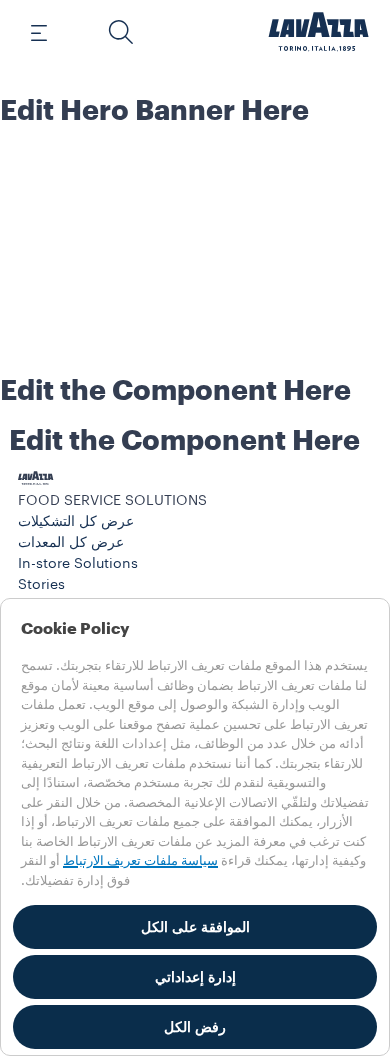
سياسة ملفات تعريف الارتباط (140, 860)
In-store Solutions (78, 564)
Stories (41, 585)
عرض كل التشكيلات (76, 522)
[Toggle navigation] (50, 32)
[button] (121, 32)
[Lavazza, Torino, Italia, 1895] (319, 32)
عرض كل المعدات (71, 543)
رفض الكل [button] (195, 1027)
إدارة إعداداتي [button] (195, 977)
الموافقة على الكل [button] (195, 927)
§
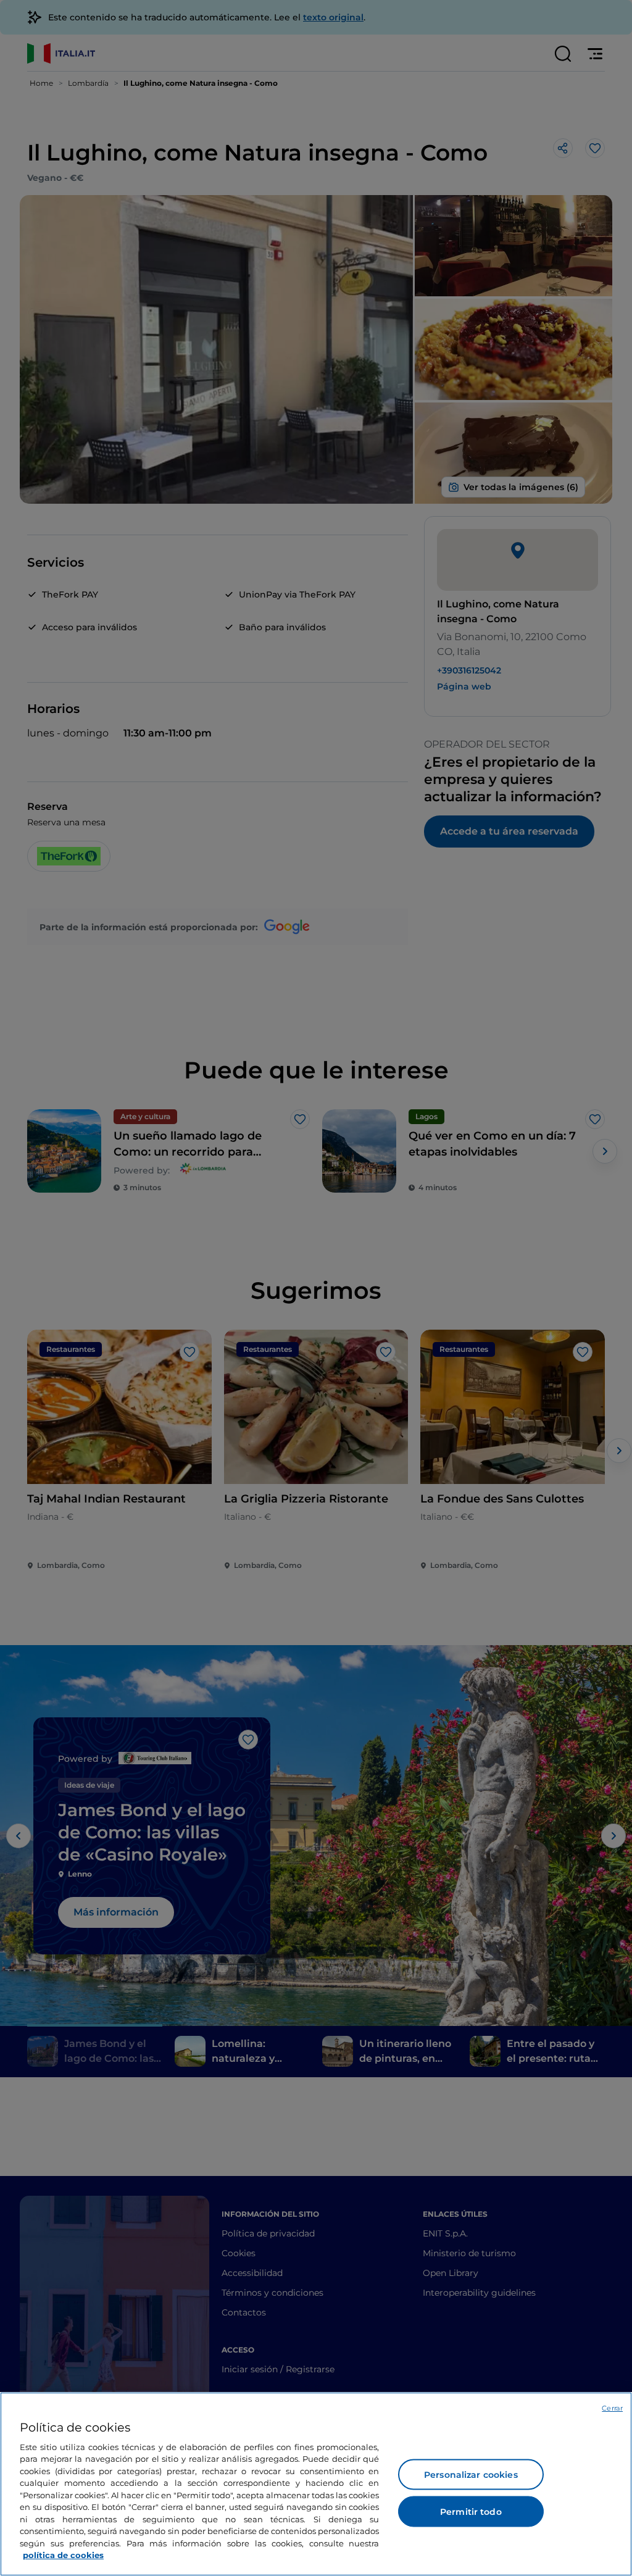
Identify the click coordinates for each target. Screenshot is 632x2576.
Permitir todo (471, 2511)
§
(WHAT YOU SHOULD DO)
From the listing above, output exactly the run of lines that starts with the line containing "سياسة ملفات تعريف الارتباط (140, 860)" and ends with the line containing "الموافقة على الكل [button] (195, 927)".

(ANSWER BOX)
سياسة ملفات تعريف الارتباط (140, 860)
In-store Solutions (78, 564)
Stories (41, 585)
عرض كل التشكيلات (76, 522)
[Toggle navigation] (50, 32)
[button] (121, 32)
[Lavazza, Torino, Italia, 1895] (319, 32)
عرض كل المعدات (71, 543)
رفض الكل [button] (195, 1027)
إدارة إعداداتي [button] (195, 977)
الموافقة على الكل [button] (195, 927)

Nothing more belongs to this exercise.